-------- Records supplied --------
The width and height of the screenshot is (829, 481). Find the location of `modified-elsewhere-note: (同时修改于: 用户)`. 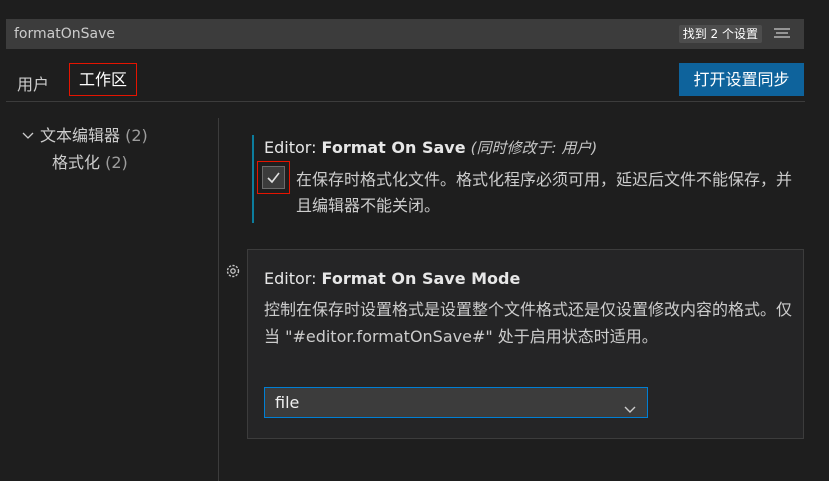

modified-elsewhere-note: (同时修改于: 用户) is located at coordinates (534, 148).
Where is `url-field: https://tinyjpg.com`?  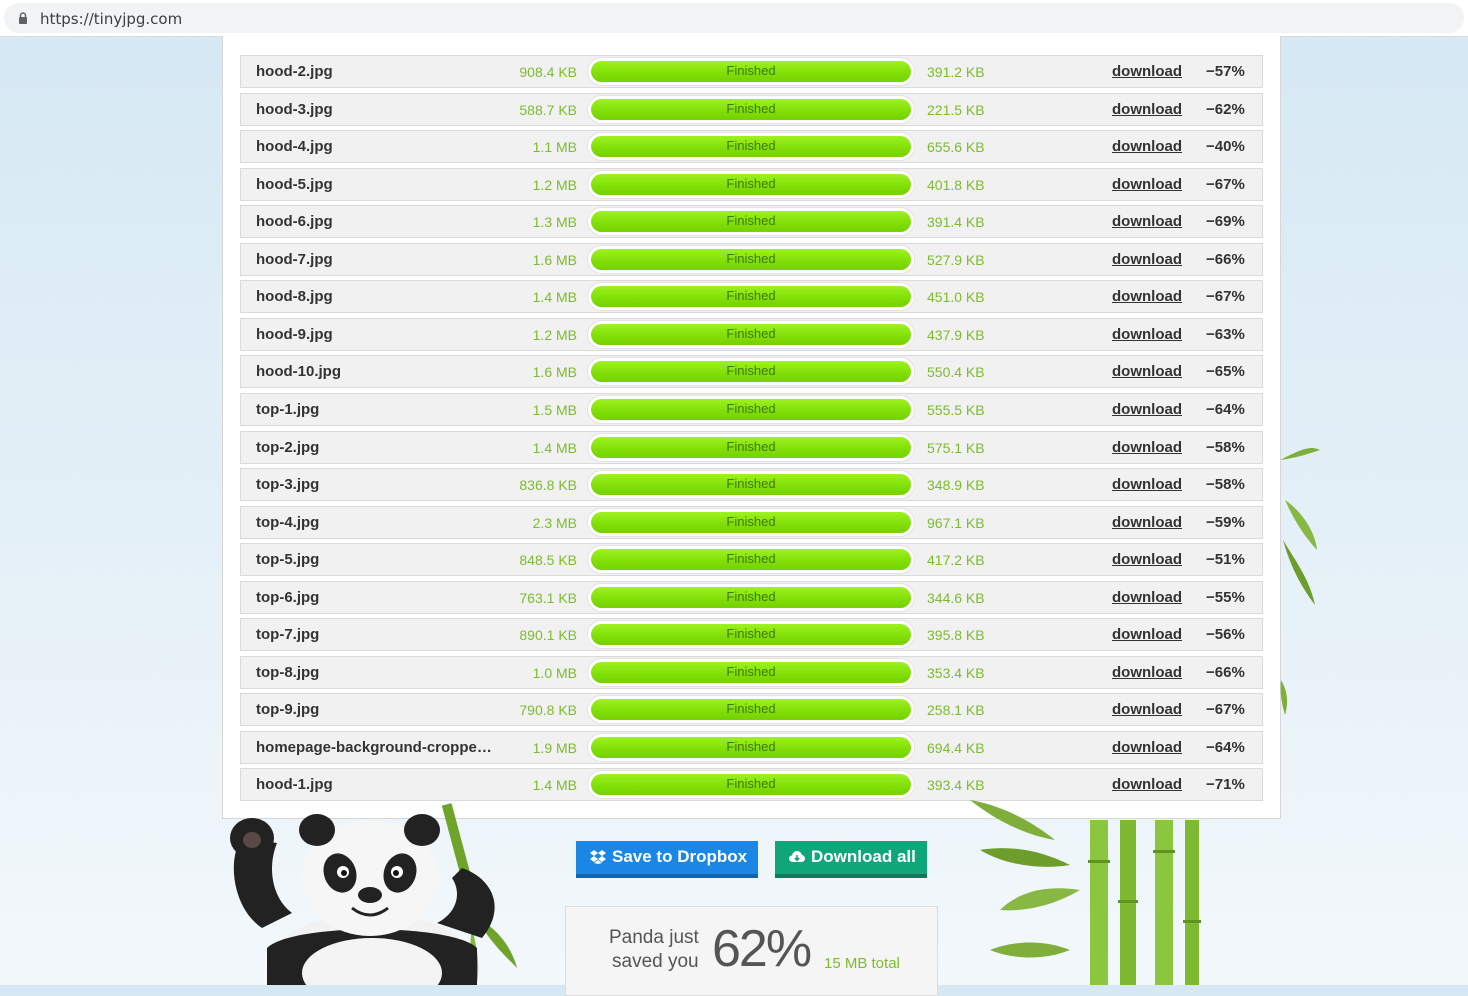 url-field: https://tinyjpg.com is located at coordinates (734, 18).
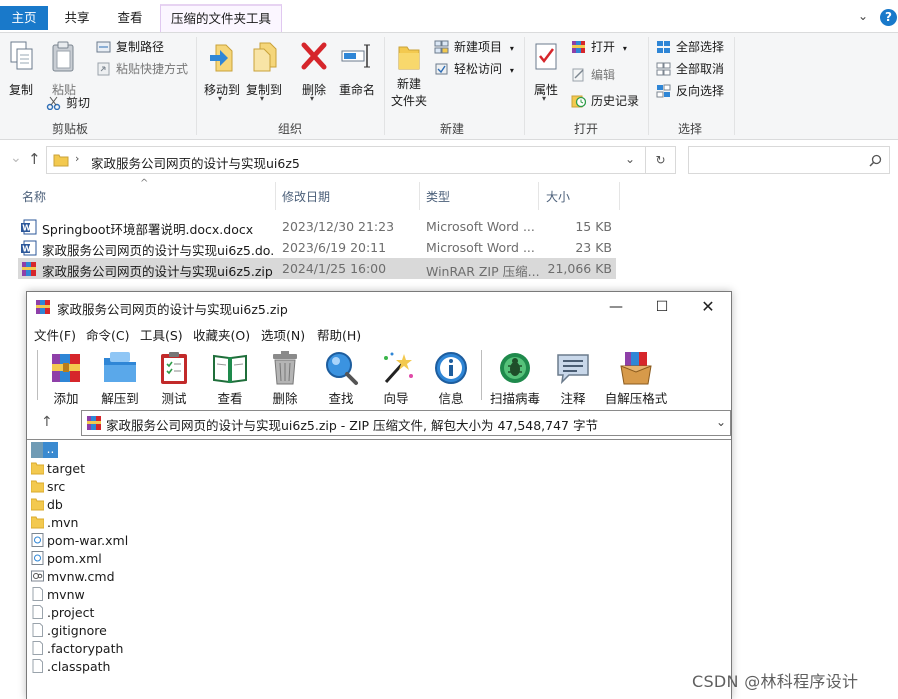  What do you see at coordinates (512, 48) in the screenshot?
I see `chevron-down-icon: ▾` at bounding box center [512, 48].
--------
-------- Records supplied --------
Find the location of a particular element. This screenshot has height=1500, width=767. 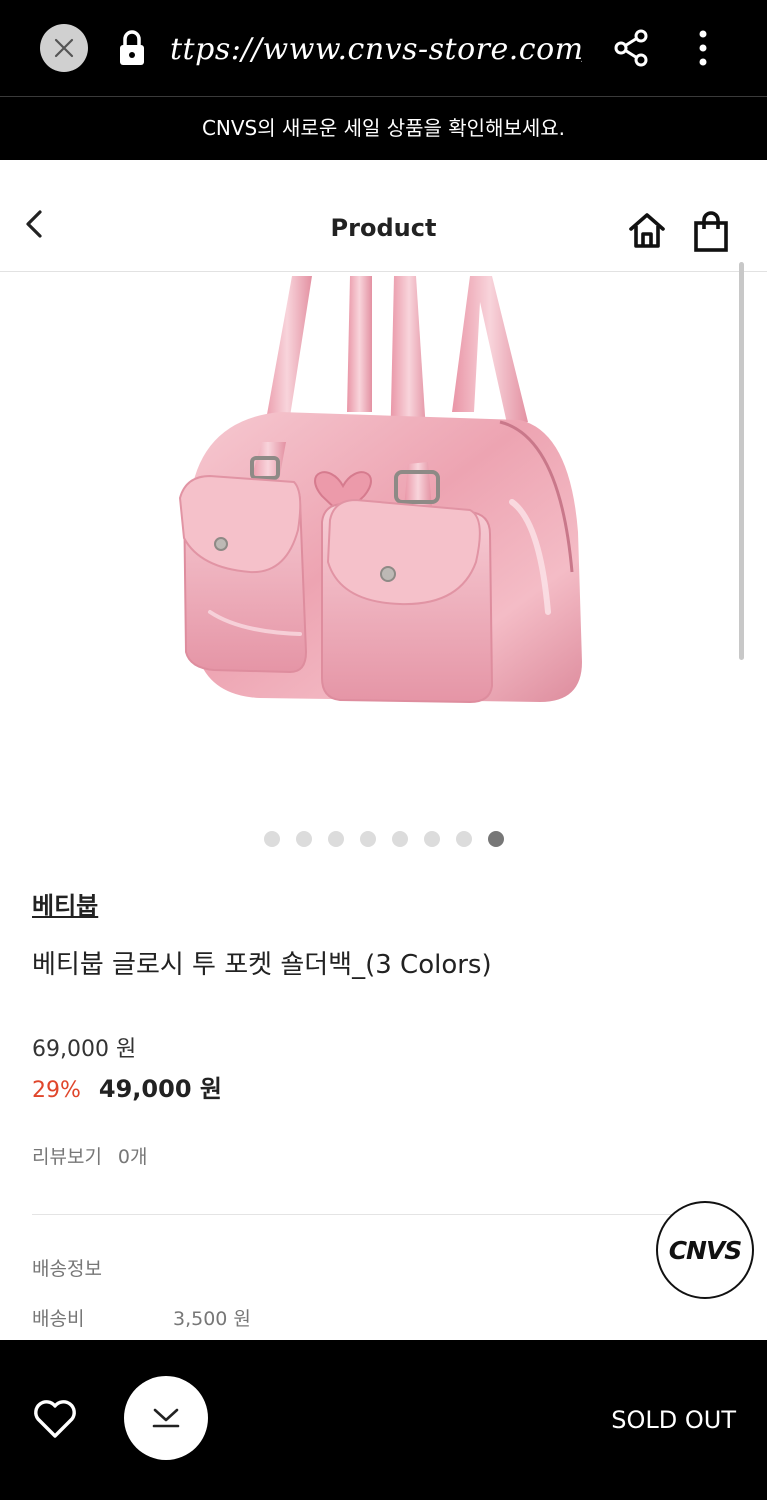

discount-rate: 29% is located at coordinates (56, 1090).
--------
-------- Records supplied --------
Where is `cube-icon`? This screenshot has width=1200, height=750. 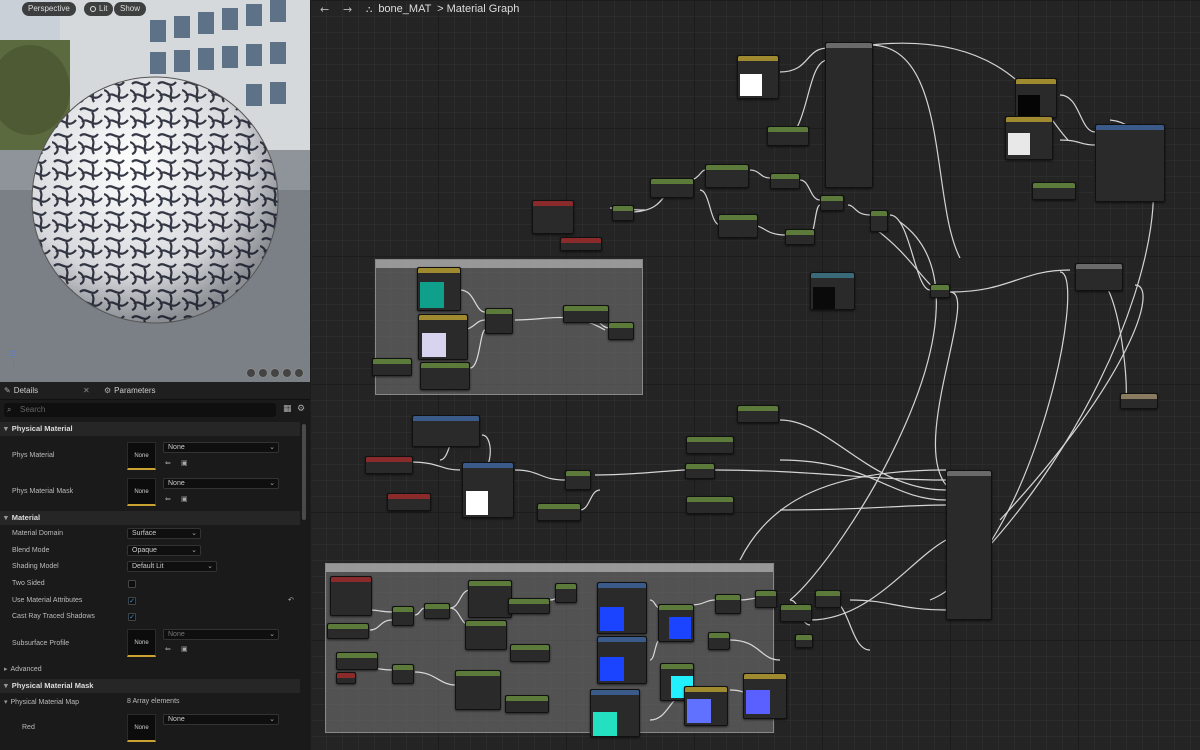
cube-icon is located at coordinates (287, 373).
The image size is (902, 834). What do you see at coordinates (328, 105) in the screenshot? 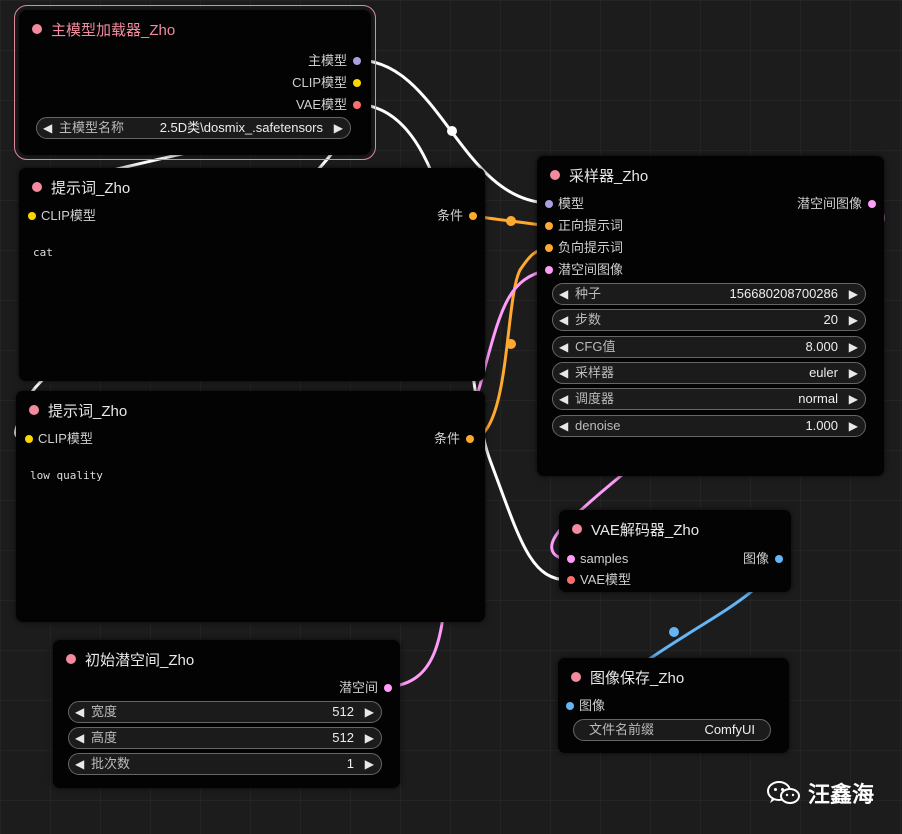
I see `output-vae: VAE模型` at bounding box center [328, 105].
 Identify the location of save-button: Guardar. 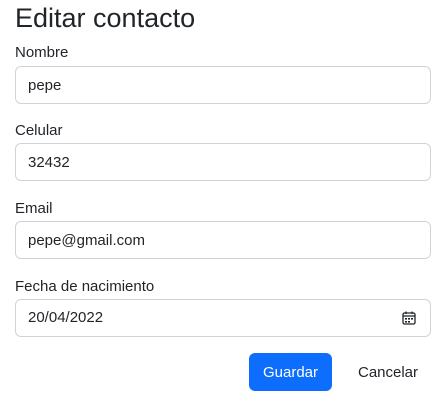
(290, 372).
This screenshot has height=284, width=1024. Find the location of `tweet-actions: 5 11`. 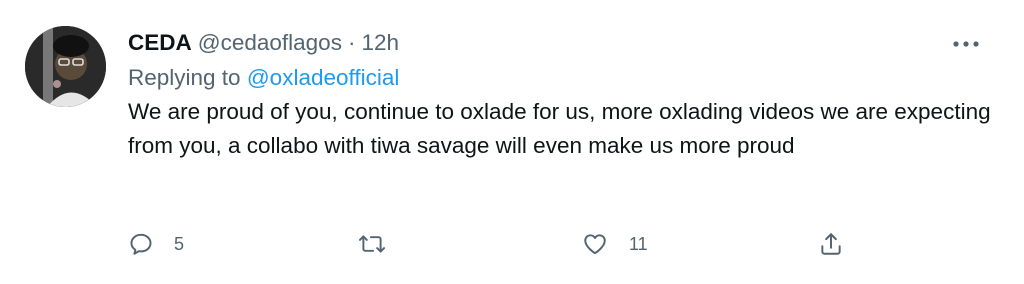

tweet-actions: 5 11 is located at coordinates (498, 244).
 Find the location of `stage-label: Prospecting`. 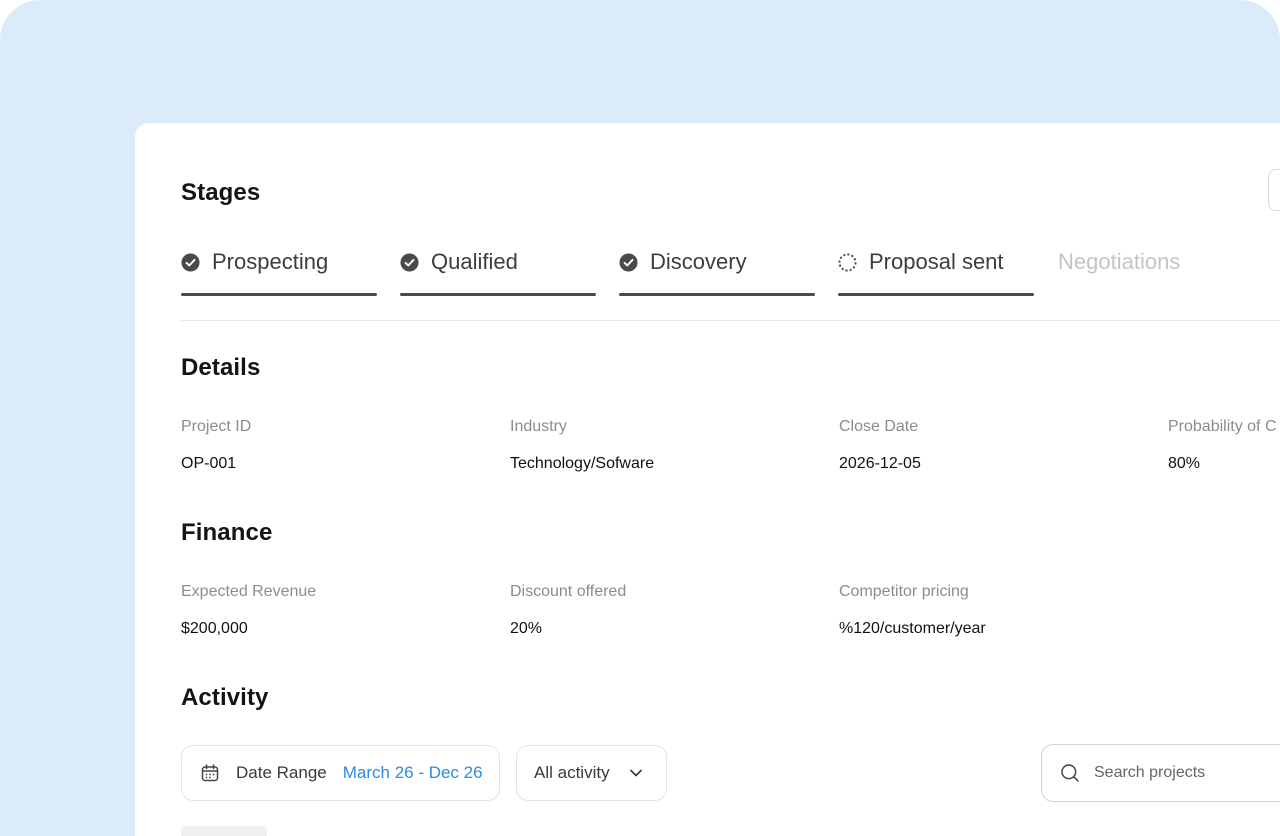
--------
Exercise goal
Copy out the data from the line with "The width and" to the line with "modified-elsewhere-note: (同时修改于: 用户) is", keeping every line unchanged. Omit the pictures.

Answer to the exercise
The width and height of the screenshot is (829, 481). Find the location of `modified-elsewhere-note: (同时修改于: 用户)`. 

modified-elsewhere-note: (同时修改于: 用户) is located at coordinates (534, 148).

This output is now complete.